One of the more interesting recent Tesla Model 3 competitors is the Polestar 2, made in China by Geely as Volvo’s electric sibling marque. We’ve already gotten a look at the handsome beefy-sedan design of the Polestar 2 and generally know its specs, but now, finally, we’ve been shown that it has fun, animated taillights. This is important taillight news.
UK-based auto journo Steve Fowler seems to have gotten his hands on a Polestar 2, and tweeted out this little video of the animated dance the taillights do, presumably when the car is remotely locked or unlocked:
The illuminated dance begins with the amber indicator lights flashing from their clear-lensed niches nestled inside the square-bracket-shaped taillight ends, and then the whole distilled-to-the-essence bull horn shape is illuminated red, beginning in the middle and spreading out in both directions simultaneously.
Once fully illuminated, the indicators flash again, and the red depletes from the lamps, working backwards from the edges to the center.
If modern taillights are going to be composed of matrices of individual LEDs, why wouldn’t a carmaker seek to add a bit of animated fun like this?

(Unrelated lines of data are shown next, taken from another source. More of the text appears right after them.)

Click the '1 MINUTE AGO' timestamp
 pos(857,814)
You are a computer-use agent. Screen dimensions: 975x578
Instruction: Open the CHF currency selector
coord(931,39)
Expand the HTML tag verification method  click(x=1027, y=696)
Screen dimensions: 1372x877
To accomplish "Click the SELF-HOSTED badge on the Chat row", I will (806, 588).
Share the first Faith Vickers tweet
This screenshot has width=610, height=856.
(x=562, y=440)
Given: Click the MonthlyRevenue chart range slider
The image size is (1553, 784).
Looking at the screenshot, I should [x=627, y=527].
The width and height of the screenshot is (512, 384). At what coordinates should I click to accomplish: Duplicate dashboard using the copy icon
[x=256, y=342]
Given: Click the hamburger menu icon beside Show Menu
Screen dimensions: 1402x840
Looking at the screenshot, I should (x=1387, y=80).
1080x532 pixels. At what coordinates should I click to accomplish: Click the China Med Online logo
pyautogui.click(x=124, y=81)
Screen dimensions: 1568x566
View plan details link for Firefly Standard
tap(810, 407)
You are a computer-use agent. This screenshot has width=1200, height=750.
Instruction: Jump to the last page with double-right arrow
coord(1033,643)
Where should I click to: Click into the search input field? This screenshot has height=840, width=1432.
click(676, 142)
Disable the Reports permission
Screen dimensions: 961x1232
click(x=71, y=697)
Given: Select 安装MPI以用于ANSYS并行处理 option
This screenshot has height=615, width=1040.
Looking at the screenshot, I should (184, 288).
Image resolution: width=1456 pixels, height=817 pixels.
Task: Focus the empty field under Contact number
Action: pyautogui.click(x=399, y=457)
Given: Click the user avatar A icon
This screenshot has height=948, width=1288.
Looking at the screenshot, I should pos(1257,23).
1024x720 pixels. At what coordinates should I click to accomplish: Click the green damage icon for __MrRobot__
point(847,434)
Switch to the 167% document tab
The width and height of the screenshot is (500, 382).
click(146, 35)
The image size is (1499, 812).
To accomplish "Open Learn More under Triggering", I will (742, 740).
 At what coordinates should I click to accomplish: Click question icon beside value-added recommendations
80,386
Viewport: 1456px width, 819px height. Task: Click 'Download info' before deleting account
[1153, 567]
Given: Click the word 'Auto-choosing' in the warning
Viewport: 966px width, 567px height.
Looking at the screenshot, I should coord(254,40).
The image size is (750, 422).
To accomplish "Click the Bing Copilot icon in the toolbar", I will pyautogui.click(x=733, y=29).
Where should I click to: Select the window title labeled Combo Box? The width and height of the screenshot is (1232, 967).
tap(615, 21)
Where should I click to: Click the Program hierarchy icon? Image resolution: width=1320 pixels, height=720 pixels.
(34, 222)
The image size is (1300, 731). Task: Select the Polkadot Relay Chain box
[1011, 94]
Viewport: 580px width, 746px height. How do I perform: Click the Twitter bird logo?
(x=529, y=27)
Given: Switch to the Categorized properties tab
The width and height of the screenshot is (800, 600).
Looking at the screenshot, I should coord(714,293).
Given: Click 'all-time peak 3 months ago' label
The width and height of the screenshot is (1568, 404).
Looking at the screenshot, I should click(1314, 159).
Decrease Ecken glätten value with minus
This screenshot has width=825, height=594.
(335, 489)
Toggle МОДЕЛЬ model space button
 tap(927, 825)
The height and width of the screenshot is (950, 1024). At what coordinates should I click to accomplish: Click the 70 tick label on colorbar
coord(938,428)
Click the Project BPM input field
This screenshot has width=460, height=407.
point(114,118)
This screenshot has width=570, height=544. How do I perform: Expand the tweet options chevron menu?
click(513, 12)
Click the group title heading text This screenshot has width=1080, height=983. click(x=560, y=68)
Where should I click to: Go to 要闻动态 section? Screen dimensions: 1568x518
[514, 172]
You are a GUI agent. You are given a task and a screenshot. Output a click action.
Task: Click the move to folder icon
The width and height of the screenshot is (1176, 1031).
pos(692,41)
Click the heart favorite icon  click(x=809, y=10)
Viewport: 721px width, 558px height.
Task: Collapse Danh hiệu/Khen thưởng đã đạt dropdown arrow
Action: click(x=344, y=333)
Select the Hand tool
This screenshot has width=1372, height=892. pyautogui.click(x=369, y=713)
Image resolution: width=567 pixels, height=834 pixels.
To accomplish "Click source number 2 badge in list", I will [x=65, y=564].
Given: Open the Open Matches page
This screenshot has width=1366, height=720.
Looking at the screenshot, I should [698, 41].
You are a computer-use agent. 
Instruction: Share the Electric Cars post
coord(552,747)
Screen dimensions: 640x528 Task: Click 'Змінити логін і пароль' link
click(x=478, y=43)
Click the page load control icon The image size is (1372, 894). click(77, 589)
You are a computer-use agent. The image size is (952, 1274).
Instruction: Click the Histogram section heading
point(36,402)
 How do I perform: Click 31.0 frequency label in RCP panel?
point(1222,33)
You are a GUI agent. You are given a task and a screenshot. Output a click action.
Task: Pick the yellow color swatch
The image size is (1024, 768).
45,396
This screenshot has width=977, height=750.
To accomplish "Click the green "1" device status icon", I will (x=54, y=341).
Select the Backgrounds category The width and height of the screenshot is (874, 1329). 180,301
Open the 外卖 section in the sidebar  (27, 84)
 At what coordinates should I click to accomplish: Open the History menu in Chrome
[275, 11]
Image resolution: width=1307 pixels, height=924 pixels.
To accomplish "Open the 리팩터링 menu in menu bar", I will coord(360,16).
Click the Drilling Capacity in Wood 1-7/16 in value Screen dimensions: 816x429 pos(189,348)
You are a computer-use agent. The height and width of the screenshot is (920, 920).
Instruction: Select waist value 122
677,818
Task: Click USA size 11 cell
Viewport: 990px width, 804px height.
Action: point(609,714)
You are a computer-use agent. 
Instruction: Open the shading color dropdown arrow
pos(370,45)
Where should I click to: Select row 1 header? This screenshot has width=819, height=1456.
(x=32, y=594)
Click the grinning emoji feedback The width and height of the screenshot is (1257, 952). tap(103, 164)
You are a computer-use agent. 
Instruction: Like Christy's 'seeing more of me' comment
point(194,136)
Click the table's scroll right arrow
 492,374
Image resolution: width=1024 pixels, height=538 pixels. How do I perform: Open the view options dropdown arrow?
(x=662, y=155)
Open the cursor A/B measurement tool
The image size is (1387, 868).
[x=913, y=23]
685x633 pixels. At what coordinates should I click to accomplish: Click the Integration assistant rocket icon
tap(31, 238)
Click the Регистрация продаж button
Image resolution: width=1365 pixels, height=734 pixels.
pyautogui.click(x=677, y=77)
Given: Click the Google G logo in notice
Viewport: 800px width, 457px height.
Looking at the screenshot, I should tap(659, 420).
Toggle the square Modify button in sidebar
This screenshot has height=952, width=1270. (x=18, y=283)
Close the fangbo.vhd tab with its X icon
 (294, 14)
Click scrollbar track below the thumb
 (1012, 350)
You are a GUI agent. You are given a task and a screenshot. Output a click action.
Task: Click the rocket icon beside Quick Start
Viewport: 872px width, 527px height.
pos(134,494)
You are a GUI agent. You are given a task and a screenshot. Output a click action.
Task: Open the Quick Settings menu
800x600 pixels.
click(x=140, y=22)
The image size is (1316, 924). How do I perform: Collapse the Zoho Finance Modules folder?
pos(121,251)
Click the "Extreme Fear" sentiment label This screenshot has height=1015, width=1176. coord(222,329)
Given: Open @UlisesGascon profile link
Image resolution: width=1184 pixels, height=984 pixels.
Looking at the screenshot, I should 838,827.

I’m very pro-animated taillights, whether its sequential turn signals or displays like this. It’s just fun, and it’s a hell of a lot easier than it was back in the day when Thunderbirds had complicated and clever electromechanical setups to get effects like this:
Ford was a real pioneer here, using an actual motor that had a set of three cams per side that physically made contact to close switches to send the 12V of electricity to the inboard, center, and outboard lamps in order. It was kind of like a complicated little music box.
See? It’s always been fun. Glad to see some carmakers still remember that. I’m sure there’s plenty more to be seen on the Polestar 2, but for now I’m glad to see the importance of compelling taillights hasn’t been ignored.